◆ **EXERCISE MATERIALS**
----------------

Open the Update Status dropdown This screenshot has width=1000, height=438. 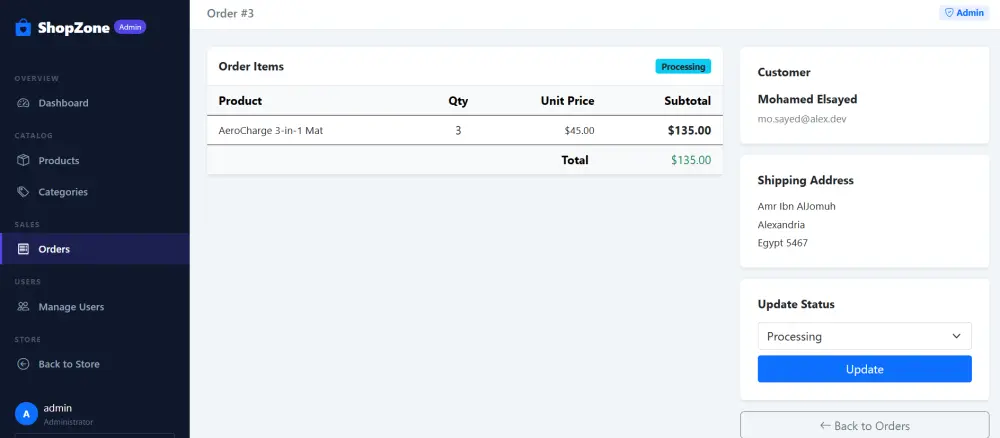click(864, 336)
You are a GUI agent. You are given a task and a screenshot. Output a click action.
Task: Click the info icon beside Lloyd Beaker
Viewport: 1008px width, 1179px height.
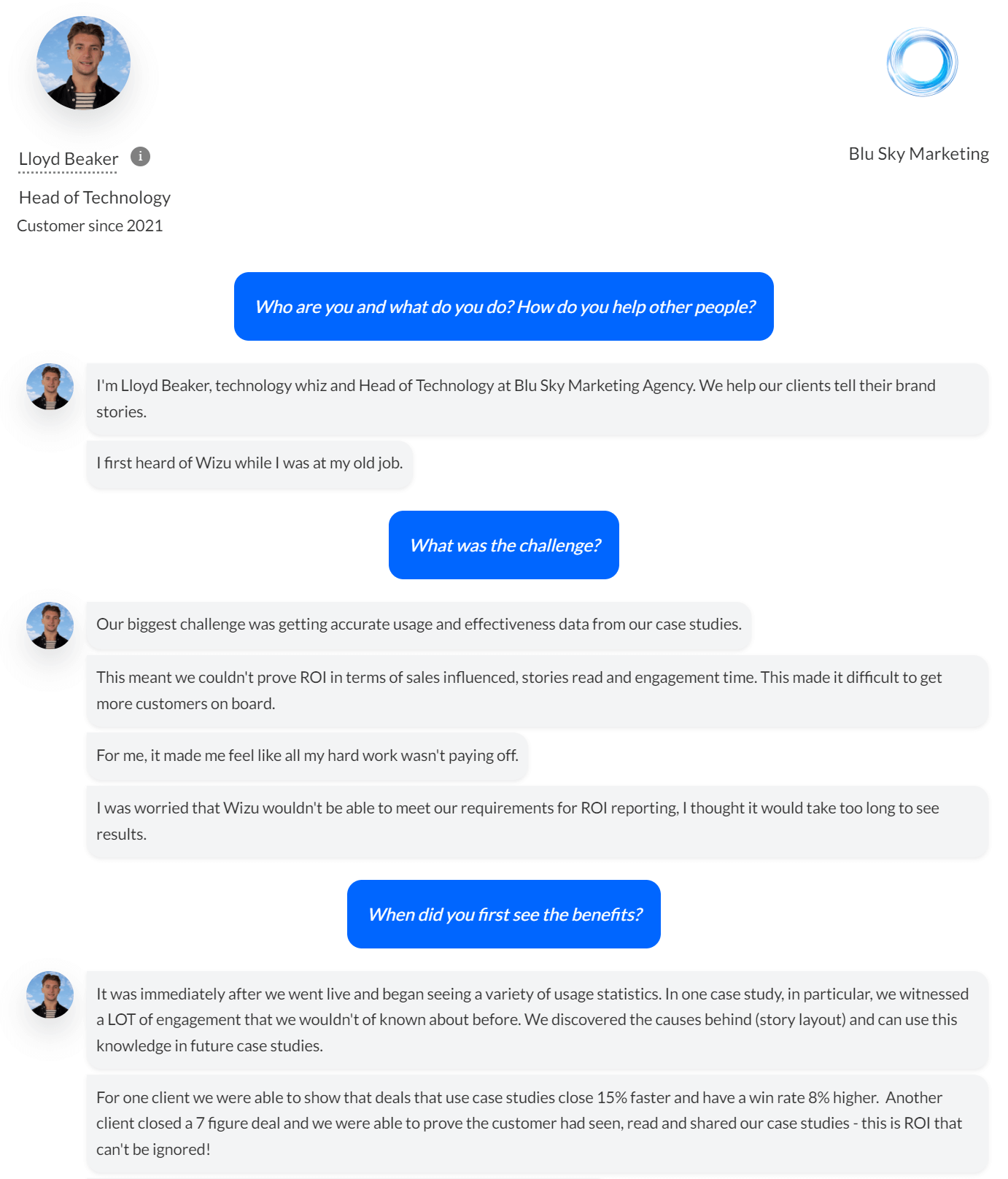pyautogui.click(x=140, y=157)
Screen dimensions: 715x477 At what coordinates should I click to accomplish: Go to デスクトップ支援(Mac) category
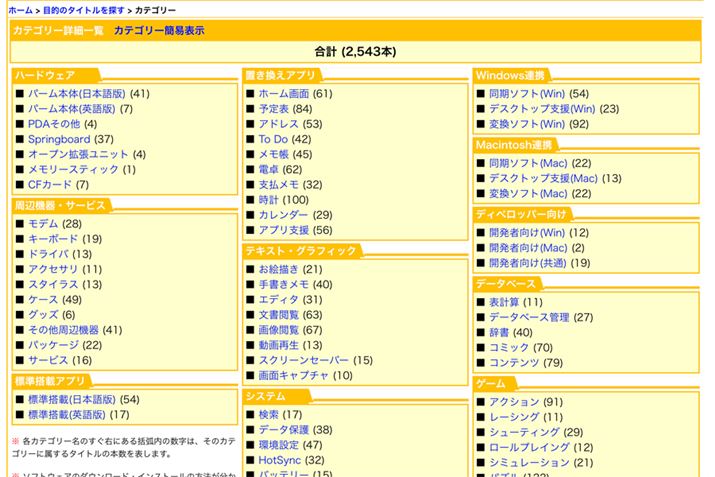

----------------

◆ **WORK REQUEST**
Your task is to write out, exactly and without pictures, only the lines from the one holding "Viewport: 1008px width, 1179px height." to the last line of the data.

◆ **WRITTEN RESPONSE**
Viewport: 1008px width, 1179px height.
pyautogui.click(x=140, y=157)
Screen dimensions: 715x477 At what coordinates should I click to accomplish: Go to デスクトップ支援(Mac) category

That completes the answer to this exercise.